Ezra Klein argues that “if you rebuild health care financing around a single tax, you’d also have to rebuild health insurance offerings around what is, in effect, a single payer”:
Employer-based insurance, for instance, only exists because employers pay for it. If the government were paying for it through a VAT, then that insurance would no longer be attached to employers. That would be a good thing because employer-based insurance is a bad thing. But it would also mean individuals would “lose” their current insurance (even though it would be instantly and seamlessly replaced). Which is why we won’t have a VAT.
Back in 2003, the Center for American Progress proposed a universal plan that allowed Americans to keep their employer-based coverage, established a new health insurance exchange modeled on the FEHB, strengthened Medicaid, offered coverage subsidies and financed it all through a Value Added Tax (VAT). And as Len Burman notes, the tax has some advantages:
- It is the only plausible revenue source that would pay for universal access to health insurance without very tight targeting by income.
- A VAT combined with free health insurance is highly progressive
- A VAT that is earmarked to pay for health care would serve as a brake on health care spending because otherwise the VAT would tend to increase
- Announcing a future VAT would stimulate spending in the short term
- When fully phased in, a VAT would encourage savings (since it is untaxed by the VAT), which will boost long-term economic growth and provide a cushion against future recessions.

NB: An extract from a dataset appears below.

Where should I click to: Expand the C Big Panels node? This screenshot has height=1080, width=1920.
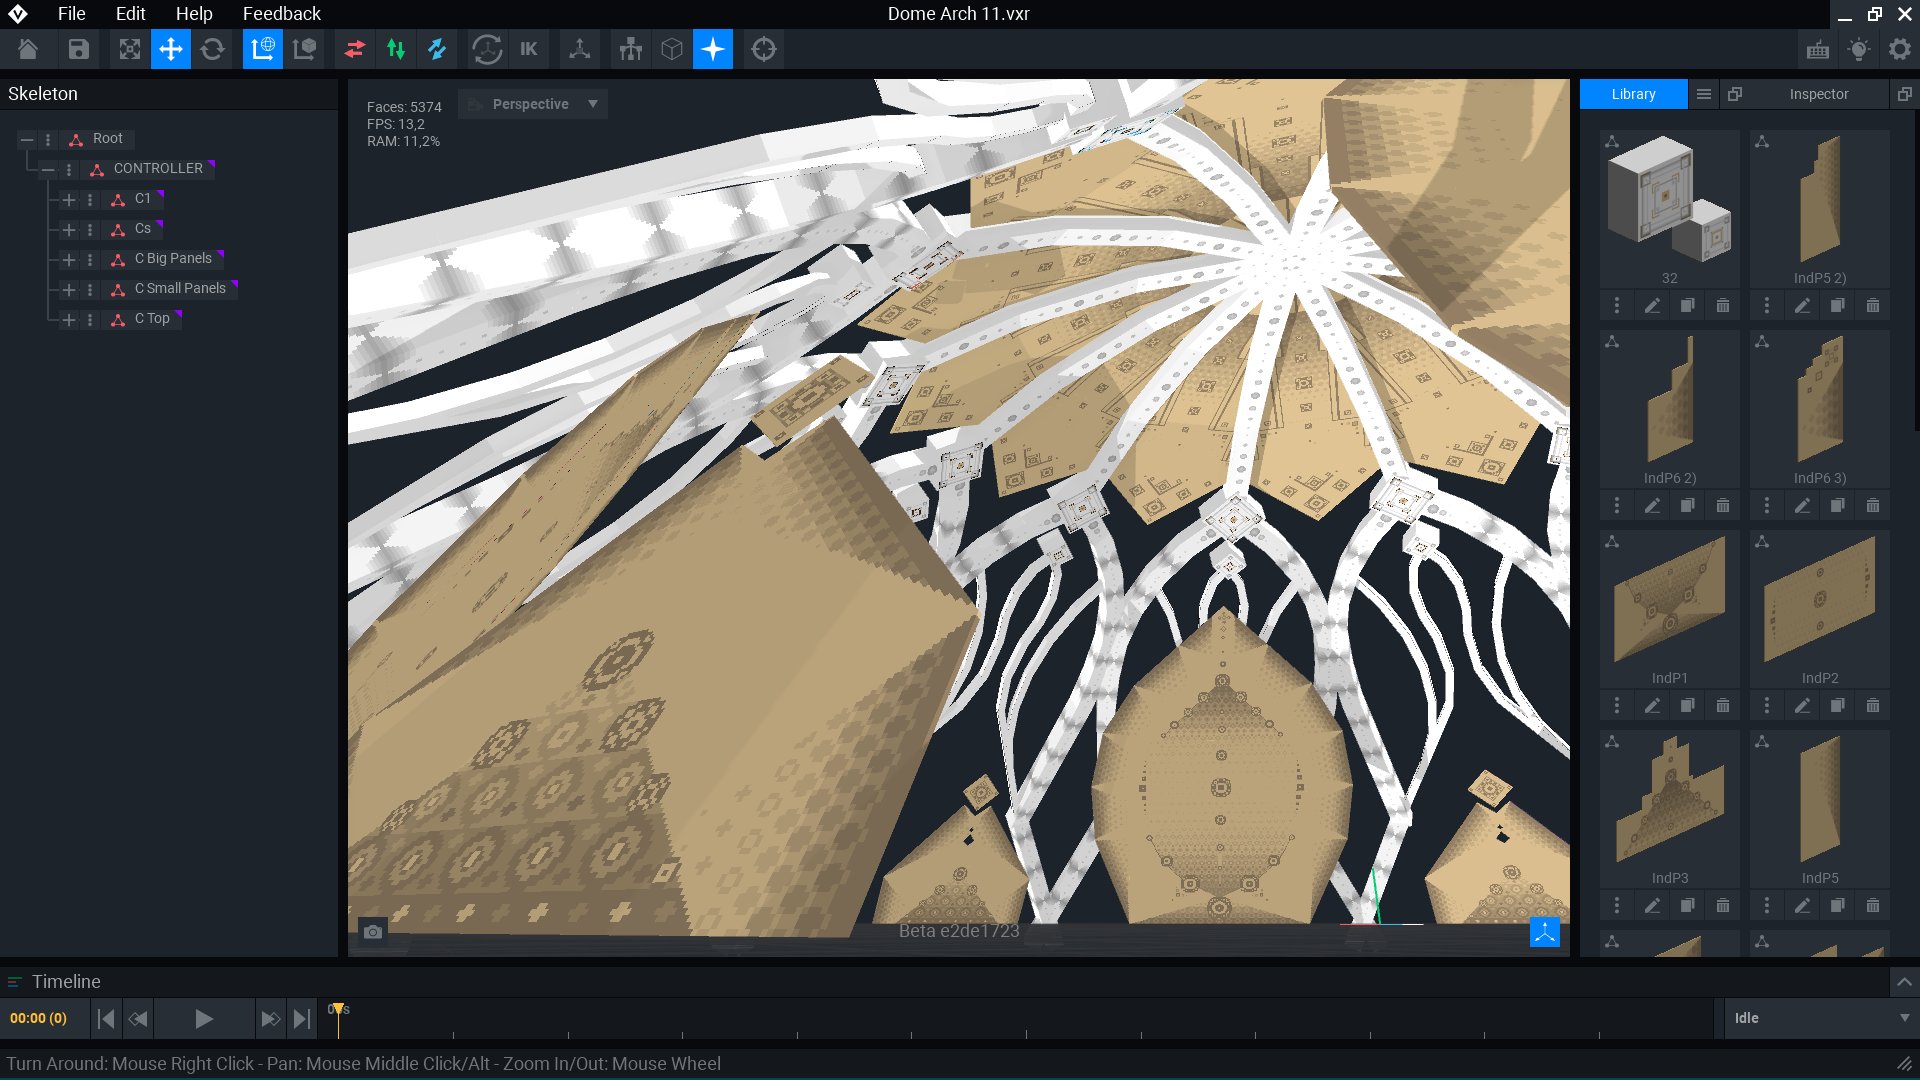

Personally, I’m not convinced by the above arguments, but it is clear that one can preserve the current employer based system and fund the expansion of coverage through some form of new revenue, whether it be a VAT of some other combination of taxes. (Preserving employer coverage would obviously require a smaller VAT and as Matt Yglesias points out, we’ll probably need some form of taxation to sustain the system in the long run.) I just hope that we don’t over-rely on taxation. The present system wasted a lot of dollars and improving its efficiency may be the only way to build sustainable reform.